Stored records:
━━━━━━━━

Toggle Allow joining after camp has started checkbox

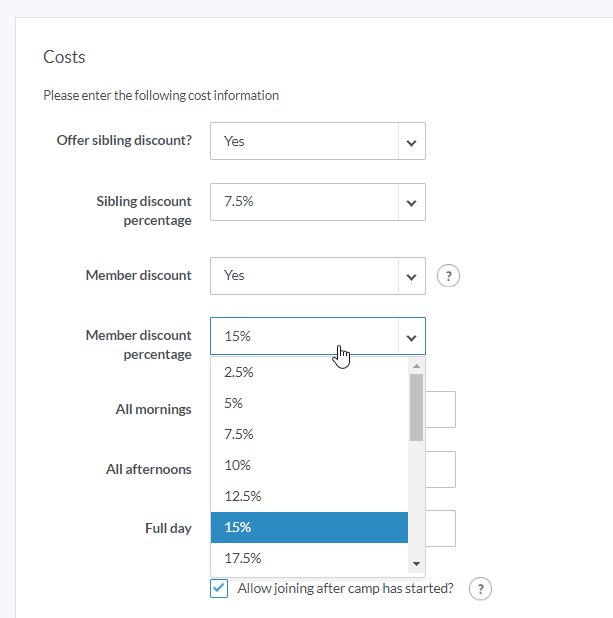219,588
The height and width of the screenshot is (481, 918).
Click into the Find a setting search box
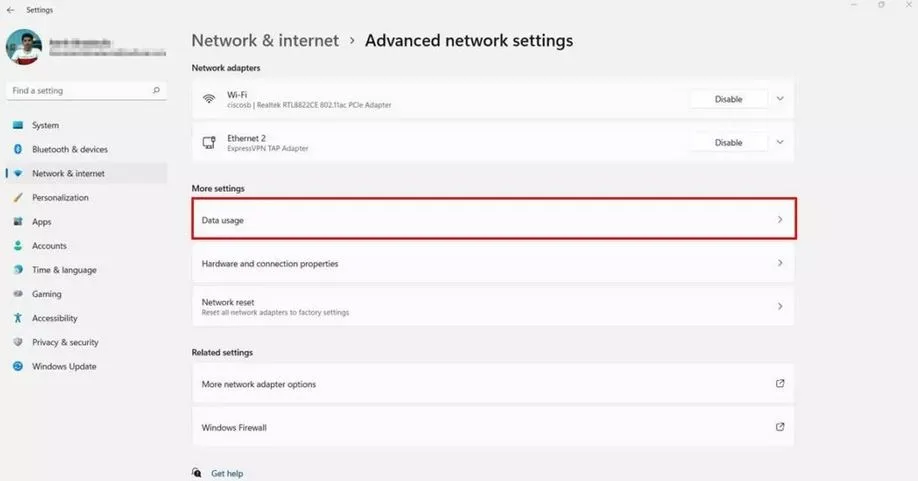pyautogui.click(x=87, y=91)
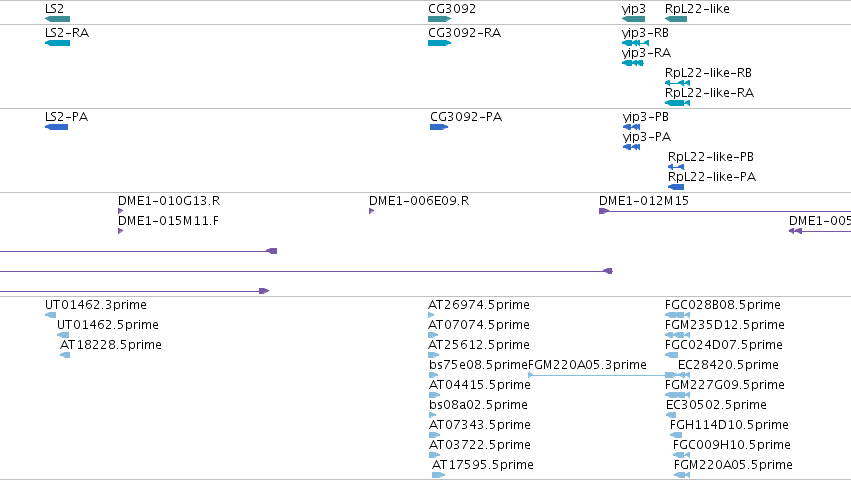Click the yip3-PA protein glyph
Image resolution: width=851 pixels, height=480 pixels.
[x=632, y=147]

━━━━━━━━

WORK INSTRUCTION >>
Reprint the data verbatim, pictures excluded.

TASK OUTPUT >>
Toggle Allow joining after camp has started checkbox

219,588
The height and width of the screenshot is (481, 918).
Click into the Find a setting search box
pyautogui.click(x=87, y=91)
Click the yip3-PA protein glyph
Image resolution: width=851 pixels, height=480 pixels.
[x=632, y=147]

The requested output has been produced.